Imaginez un match de foot au cours duquel l'arbitre sort un carton vert lorsqu'un joueur a su faire preuve de fair-play. L'initiative peut vous paraître étonnante, pourtant elle existe ! (le carton vert a notamment été instauré au Brésil et en Italie).
Dans le même genre, supposez que vous soyez au volant de votre véhicule et que vous vous fassiez arrêter par la police non pas pour qu'elle vous verbalise pour une quelconque infraction, mais au contraire pour qu'elle félicite votre bonne conduite. Encore une fois, cette pratique surprenante est actuellement expérimentée par une gendarmerie de l'Oise.
Pour comprendre en quoi ces mesures pourraient être utiles, il est nécessaire de faire un rappel de certains principes d'apprentissage…
L'apprentissage par les conséquences
Tous vos comportements sont soumis à un principe sélectionniste, c'est-à-dire qu'ils sont façonnés par leurs conséquences :
- Lorsqu'ils sont suivis d'une conséquence gratifiante, ils auront tendance à se reproduire dans le futur (exemple : vous retournez volontiers manger dans le restaurant où les plats ont été à votre goût),
- s'ils sont suivis d'une conséquence désagréable, ils auront tendance au contraire à diminuer à l'avenir (l'enfant qui touche une abeille et se fait piquer apprend à ne plus recommencer).
La répression : un moyen de contrôle de vos comportements pas toujours suffisant
Dans l'environnement naturel, vous apprenez donc à ne plus recommencer certaines expériences néfastes.
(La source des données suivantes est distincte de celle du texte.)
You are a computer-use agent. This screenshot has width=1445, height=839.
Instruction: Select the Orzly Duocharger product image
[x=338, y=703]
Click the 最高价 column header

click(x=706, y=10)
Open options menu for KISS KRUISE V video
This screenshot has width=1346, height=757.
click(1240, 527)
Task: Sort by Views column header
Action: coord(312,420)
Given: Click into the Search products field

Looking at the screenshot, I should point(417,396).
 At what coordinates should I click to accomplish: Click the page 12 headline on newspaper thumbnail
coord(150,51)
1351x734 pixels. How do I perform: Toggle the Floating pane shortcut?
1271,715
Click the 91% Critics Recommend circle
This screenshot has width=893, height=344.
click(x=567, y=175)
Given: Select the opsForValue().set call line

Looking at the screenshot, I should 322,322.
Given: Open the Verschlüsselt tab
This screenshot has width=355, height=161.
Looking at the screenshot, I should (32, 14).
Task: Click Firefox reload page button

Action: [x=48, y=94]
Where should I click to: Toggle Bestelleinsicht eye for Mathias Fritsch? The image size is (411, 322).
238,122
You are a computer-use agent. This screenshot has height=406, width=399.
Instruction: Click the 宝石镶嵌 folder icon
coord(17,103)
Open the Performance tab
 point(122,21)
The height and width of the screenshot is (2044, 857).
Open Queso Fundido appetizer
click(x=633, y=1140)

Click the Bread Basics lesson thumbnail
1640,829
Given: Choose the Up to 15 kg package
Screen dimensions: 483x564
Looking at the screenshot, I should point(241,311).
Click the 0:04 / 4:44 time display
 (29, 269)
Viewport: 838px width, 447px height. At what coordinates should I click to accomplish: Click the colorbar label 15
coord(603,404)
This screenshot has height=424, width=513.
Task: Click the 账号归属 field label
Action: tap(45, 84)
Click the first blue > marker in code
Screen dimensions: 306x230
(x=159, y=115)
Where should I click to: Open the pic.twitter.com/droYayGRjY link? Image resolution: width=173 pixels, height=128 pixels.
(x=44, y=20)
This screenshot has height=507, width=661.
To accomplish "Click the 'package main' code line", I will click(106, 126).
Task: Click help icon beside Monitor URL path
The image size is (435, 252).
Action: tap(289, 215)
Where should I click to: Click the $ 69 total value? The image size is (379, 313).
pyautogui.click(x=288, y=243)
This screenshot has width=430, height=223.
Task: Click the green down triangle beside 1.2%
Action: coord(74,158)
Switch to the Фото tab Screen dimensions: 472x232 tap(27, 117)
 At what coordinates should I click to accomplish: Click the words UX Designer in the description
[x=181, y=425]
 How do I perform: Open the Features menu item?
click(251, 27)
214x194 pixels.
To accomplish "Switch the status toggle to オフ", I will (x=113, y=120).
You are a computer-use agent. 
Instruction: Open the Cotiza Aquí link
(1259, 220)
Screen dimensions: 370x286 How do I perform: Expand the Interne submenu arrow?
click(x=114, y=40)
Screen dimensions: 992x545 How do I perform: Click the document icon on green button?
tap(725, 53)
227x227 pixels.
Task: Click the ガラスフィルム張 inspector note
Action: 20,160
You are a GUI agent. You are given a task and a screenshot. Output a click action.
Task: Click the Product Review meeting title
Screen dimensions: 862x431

C'est en partie sur ce principe que sont justifiées les sanctions instaurées par une société donnée : le carton rouge, l'amende, le blâme, la fessée, une mauvaise note, la prison, etc. Sans compter que la répression est parfaitement acceptée dans la mesure où et il est culturellement admis que le citoyen doit payer pour ses fautes.
La répression vise donc à éliminer vos conduites indésirables en se fondant sur cette hypothèse qu'après une sanction, vous risquez moins de vous comporter de la même manière (fonction d'apprentissage de la sanction). Malheureusement, les choses ne sont pas si simples. Ce qui semblait radical dans l'exemple de l'enfant qui se fait piquer par une abeille l'est en effet beaucoup moins dès que les contingences sont aménagées intentionnellement. Explications :
- La sanction stoppe rapidement un comportement car elle entraîne des émotions aversives incompatibles avec le comportement sanctionné (le flash d'un radar vous fait lever le pied instantanément),
- l'état aversif qu'introduit la sanction vous amène à vous abstenir à l'avenir des conduites répréhensibles de manière à éviter la sanction. Mais bien souvent, le comportement sanctionné refait son apparition dès que les contingences punitives ont été levées. De plus, l'évitement peut prendre d'autres formes parfois plus problématiques que le comportement sanctionné (délit de fuite, mensonges, corruption, dopage, etc.). Les émotions aversives peuvent également vous rendre agressif (haine de la police, rejet de l'arbitre, de l'enseignant, d'un gouvernement, etc.),
- la sanction alimente le comportement du châtieur qui en vient à plus s'occuper de vos comportements inappropriés que de vos bonnes conduites (la sanction a sur lui un effet bénéfique immédiat qui l'encourage à réprimander à nouveau).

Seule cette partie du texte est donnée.